Neil Reed

Personal information
- Born: November 29, 1975 Hot Springs, Arkansas, U.S.
- Died: July 26, 2012 (aged 36) Santa Maria, California, U.S.
- Listed height: 6 ft 1 in (1.85 m)
- Listed weight: 190 lb (86 kg)

Career information
- High school: East Jefferson (Metairie, Louisiana)
- College: Indiana (1994–1997); Southern Miss (1998–1999);
- NBA draft: 1999: undrafted
- Position: Guard
- Number: 5

Career highlights
- McDonald's All-American (1994);

= Neil Reed =

American basketball coach and former player (1975–2012)

Burgess Neil Reed (November 29, 1975 – July 26, 2012) was an American college basketball player who played at Indiana University and the University of Southern Mississippi.
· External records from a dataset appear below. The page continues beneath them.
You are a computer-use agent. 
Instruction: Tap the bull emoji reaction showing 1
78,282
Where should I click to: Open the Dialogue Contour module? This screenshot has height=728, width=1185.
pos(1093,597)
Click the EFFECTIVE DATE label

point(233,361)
He was noted for an incident during which he was choked by controversial Indiana coach Bob Knight in 1997.

== Biography ==
Reed played high school basketball at South Spencer High School in Reo, Indiana, as a freshman, Bloomington High School South in Bloomington, Indiana, as a sophomore, and East Jefferson High School in Jefferson Parish, Louisiana, as a junior and senior. Reed was named the Louisiana High School Boys Basketball Player of the Year in March 1994.

Reed played college basketball with the Indiana Hoosiers for three seasons, and after sitting out a year, one season with the Southern Miss Golden Eagles. Reed appeared in a total of 122 games, scoring 1,426 points (11.7 ppg). He led the Big Ten in free throw percentage for the 1996–97 season (.854), and led Conference USA in the same statistic for the 1998–99 season (.845). Indiana appeared in the NCAA tournament during each of Reed's three seasons there, losing in the first round in 1995, 1996, and 1997.

On March 14, 2000, the CNN Sports Illustrated network ran a piece in which former player Reed claimed that he had been choked by Indiana coach Bobby Knight during a 1997 practice. Knight denied the claims in the story. However, less than a month later, the network aired a tape of an Indiana practice from 1997 that appeared to show Knight choking Reed. Knight was later dismissed from Indiana, in September 2000.

Reed's life after basketball included work as an intern at ESPN The Magazine. In 2007, he joined Pioneer Valley High School in Santa Maria, California, as a physical education teacher, later coaching boys' basketball, boys' and girls' golf, and football.

Reed died at the age of 36 following a massive heart attack, at the Marian Regional Medical Center in Santa Maria, California, on July 26, 2012. Reed was married to Kelly with two children, Marley and Presley.